Over the years, I have come to loathe U.S. Presidential debates.
I've viewed (double entendre intended) them as one of the rare curses of my profession. I've watched because I know clients will ask me what I thought about the candidates' performances.
On those occasions when I've had a horse in the race, of course, the debates were inherently more interesting, and the stakes more important.
Otherwise, most debates are like police work: long periods of boredom broken periodically by a moment of excitement.
Tonight's Fox News/Washington Examiner sponsored Republican Primary Debate from Ames, Iowa was different. I found it entertaining.
Kudos go to Bret Baier who wins top prize for a superb job as moderator. He has the talent of asking good questions, keeping things mostly on track, without being self-important. He has what some of the candidates lack, that sense of being a fun guy to be with.
So what did I think of the candidates?
Here, 90 minutes after the debate was over, and without having taken any notes to refer to, is what I still remember:
- Governor Pawlenty--mean spirited. Drop out now and save your money.

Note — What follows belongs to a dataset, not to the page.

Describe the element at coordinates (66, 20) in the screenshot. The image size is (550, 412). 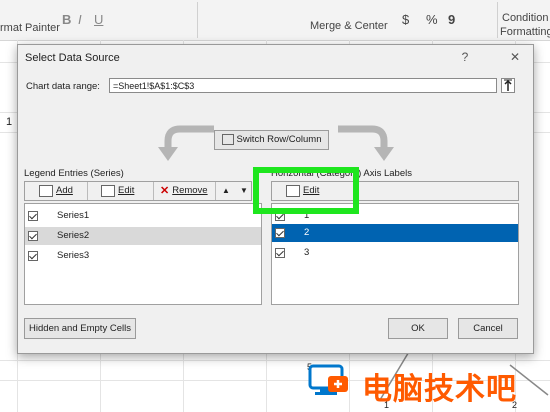
I see `bold-icon: B` at that location.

- Pawlenty--best line of the evening, his promise to go cook dinner or mow the lawn of anyone who could find President Obama's financial plan. Weakened the line by adding he'd only mow up to an acre, so Mitt Romney's place wouldn't qualify. Thanks Tim for letting us know Mitt is wealthy, we'd never have known.
- Mitt--came across presidential, pretty much as I would have expected. But worst answer (at least his) changed the poem at the base of the under-renovation Statue of Liberty. No more "give us your tired, your poor, your huddled masses yearning to be free." Nope, under Romney it'll be "give us your yearning to achieve, your bright and newly Ph.Deed."

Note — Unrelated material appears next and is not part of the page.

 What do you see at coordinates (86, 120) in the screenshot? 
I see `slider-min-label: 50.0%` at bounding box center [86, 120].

- Rick Santorum--you whoo! I'm over here! Can I play too?
- Santorum--gets award for being able to mention how often he's been in Iowa without ever once referring to any one person he's talked to.
- Professor Gingrich--I've always admired Newt's ability to analyze problems and come up with ideas worth discussing. He attacked "gotcha questions" and won the audience. Debates give him a good forum for his ideas. He's not a formidable contender for president.
- Jon Huntsman--did better than I expected. Handled issue of his support for civil unions, which all others on the stage oppose, credibly. No mention of what he achieved as ambassador to China. Biggest problem will be running on his record while governor of Utah. He did a great job, but Utah is hardly typical of the other 49 (okay, maybe Idaho) 48 states.
- Ron Paul--lov'm or hate'm, ya gotta lov'm. Says what he thinks without having to poll for his positioning.
- Herman Cain--in some ways the most real of them all. He talks process-accurately define the problem, ask the right questions, before extolling a solution. A candidate who can say, "I don't know, but I'll find out." How novel!
- Michele Bachmann--Is this the same lady as the one on the front of Newsweek? Should have responded to Pawlenty's attack without engaging him. Would have kept herself out of the mud and made him look even more mean spirited. I think she should make more (I didn't hear any) reference to her time as a prosecutor.
- Rick Perry--good example of how to be present while being absent. We'll be waiting to see him next time.
All in all, not as fun or mentally engaging as watching The Mentalist, but still a good evening of entertainment.